[development] relationships API vs i18n
Jeff Eaton
jeff at viapositiva.net
Fri Nov 10 15:46:45 UTC 2006
Robert Douglass wrote:
> The last few posts to this thread assume that we need to generalize the
> API *and* generalize the storage table. A lightweight triples API could
> take a table name as a starting parameter (with a sensible default, of
> course), and then modules like the buddylist could add their own triple
> table but still use the API.
>
> So before we start pouring cement around our database foundation, lets
> try to identify the types of functions we want in the API. Aside from
> putting triples into the database and getting them out again, what
> would, say i18n need?
Here are a couple of the priorities I came up with when I made my attempt:
1) Must be able to capture different relationship types. (Standard
taxonomy terms used the 'describes' relationship type. Book pages used
the 'child_of' relationship type.
2) Use an actual ID for each relationship. Currently, node/taxonomy
intersections have no id, so it's impossible to hang other meta-data
tables off of them.
3) Capture optional weight, so relationships can be ranked.
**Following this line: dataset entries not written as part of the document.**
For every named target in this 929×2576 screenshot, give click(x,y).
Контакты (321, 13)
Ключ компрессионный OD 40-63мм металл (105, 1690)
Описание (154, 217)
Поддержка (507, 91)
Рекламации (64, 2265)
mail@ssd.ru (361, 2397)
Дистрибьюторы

4) Capture an optional uid, so that relationships can be user-specific.
If we add to that the ability to break things out into custom tables for
optimization purposes, the way cache tables work in 5.0, I think we have
a real winner. My schema worked out to something like this:
----
rid int(10) NOT NULL auto_increment,
source_id int(10) NOT NULL default 0,
relationship_type text NOT NULL,
target_id int(10) NOT NULL default 0,
uid int(10) default NULL,
weight tinyint(3) NOT NULL default 0,
----
I also had a small .inc with helper functions in my sandbox. The real
problem isn't, IMO, writing this kind of glue. It's converting the
monsters like taxonomy over to the new schema.